Our forefathers in pre-christian times felt the need to honour the dead. They organised Dziady (Forefathers’ Eve), laying out food and drink for their dead souls, in the belief that this would fortify the souls and help them get to eternal life. This practice was also known in Ancient Greece, in Scandinavia and also among the Celts who had the festivity known as Samhain. The souls of dead kin were thought to revisit their homes seeking hospitality so feasts were organised, at which the souls were invited to attend and a place set at the table for them.  These traditions merged with the Christian All Hallows Eve (night before All Hallows Day) which has been celebrated since the 8th century, but have now been overtaken by secular Halloween which has lost all traces of respect for the dead and to me  just a glorification of all things sinister.

Adam Mickiewicz wrote his famous poem Dziady about this festival:

Czego potrzebujesz, duszeczko?                   What do you need soul?

Żeby się dostać do nieba?                                To get into heaven?

Czy prosisz o chwałę Boga?                             Are you asking for God’s praise?

Czy o przysmaczek słodki?                              Or for a sweet delight?

And there is magic in this belief, as we don’t know what happens to souls when they die but tending graves, placing candles and flowers gives us a sense of connection to these people. Yesterday we sang the scout “Idzie Noc” for all the souls, including our long term scoutmaster, who died 18 years ago before the ones gathered there were born but we remembered him together. And as our hushed voices carried away into the dusk it did feel magic, as if these peoples’ souls were being warmed by our song of old.

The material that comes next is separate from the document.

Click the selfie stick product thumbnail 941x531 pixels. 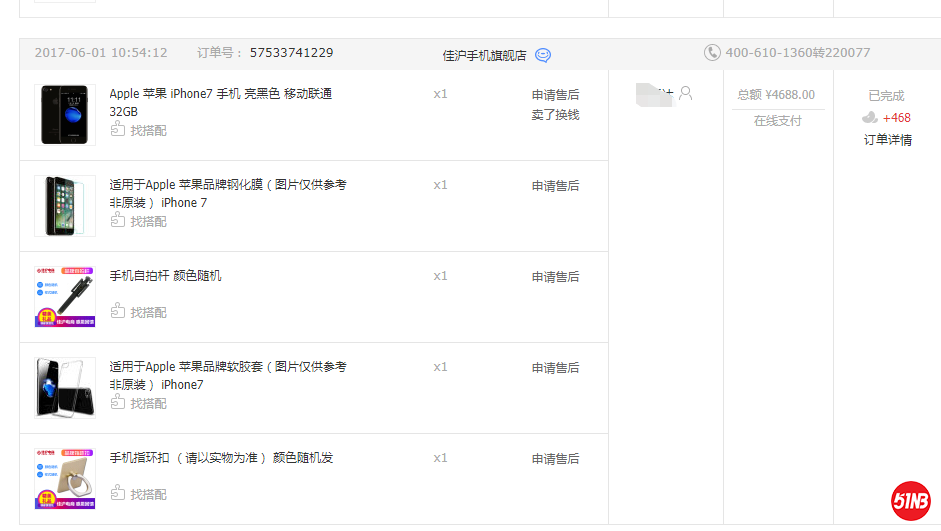tap(65, 297)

All Saints Day and All Souls Day are a time for reflection upon life and especially the passing of time. Nature helps as the trees are rapidly losing their leaves, their branches stark and exposed, as early autumn has already turned towards winter. It’s a time to consider how short life really is and stop sweating the small stuff – we all think there’s still time to grow up, plan to visit places, have long term goals yet time seems to pass ever faster the older you are. This is month not only to remember the dead, but to be with the living as Ks. Twardowski reminded us „Śpieszmy się kochać ludzi tak szybko odchodzą”   “Let us love people now they leave us so fast”.


According to Polish beliefs, beggars who spent time around churches would be invited to feasts on All Saints Day and in return would pray for the family’s dead souls. They were treated with respect and it was said they were people of God, some even believed they could take on the souls of the dead on All Souls Day.

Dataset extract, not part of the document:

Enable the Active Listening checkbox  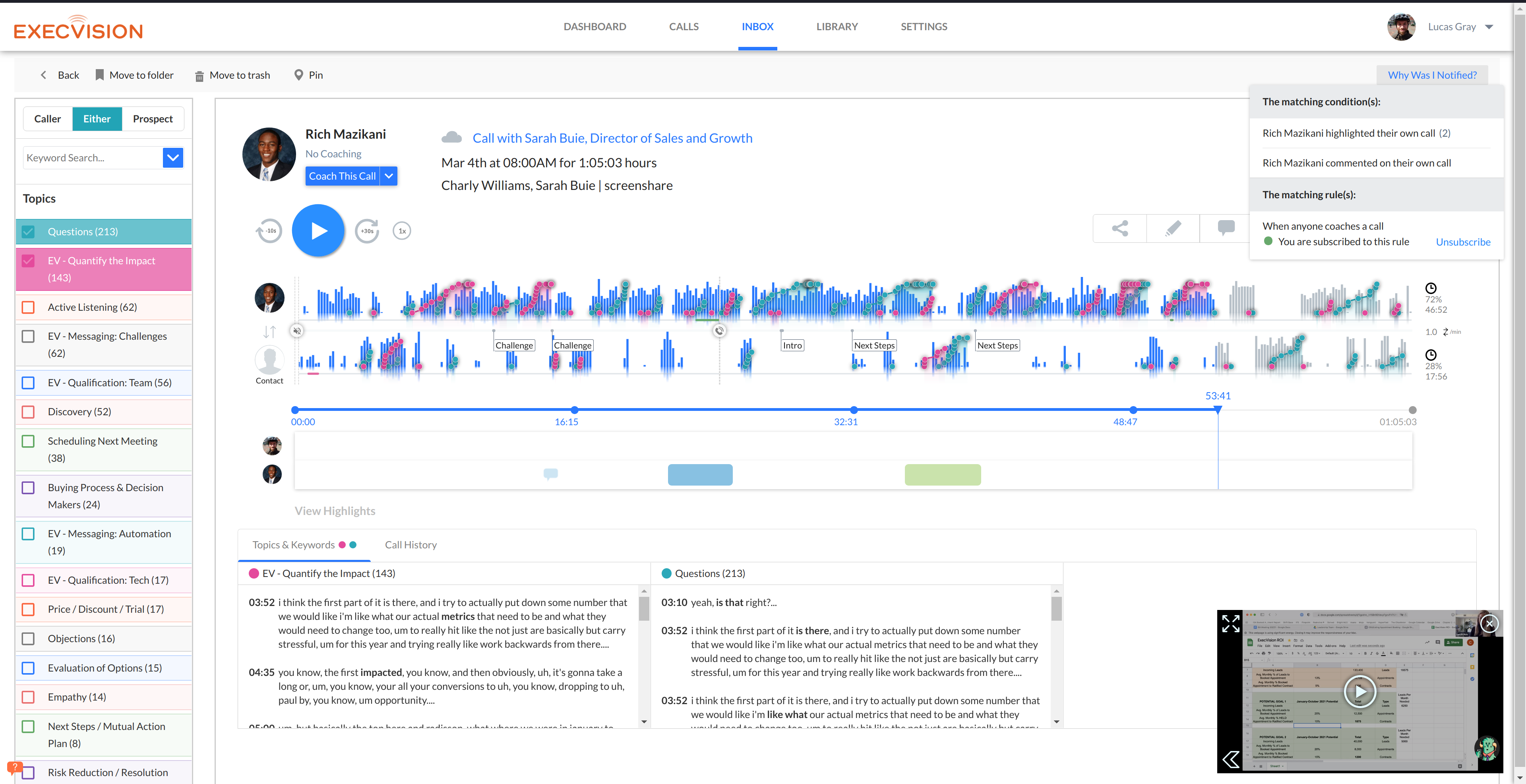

Nowadays more emphasis is placed on visiting graves and church services where the dead are remembered by name throughout November. Here we have processions on the nearest Sunday to the Polish part of the cemetery. It’s an opportunity to think of a world gone by as this area gets ever larger, of our nearest and dearest but also those who have no family or have been forgotten, our schoolteachers, our parents’ friends and all those who have influenced our lives at some time.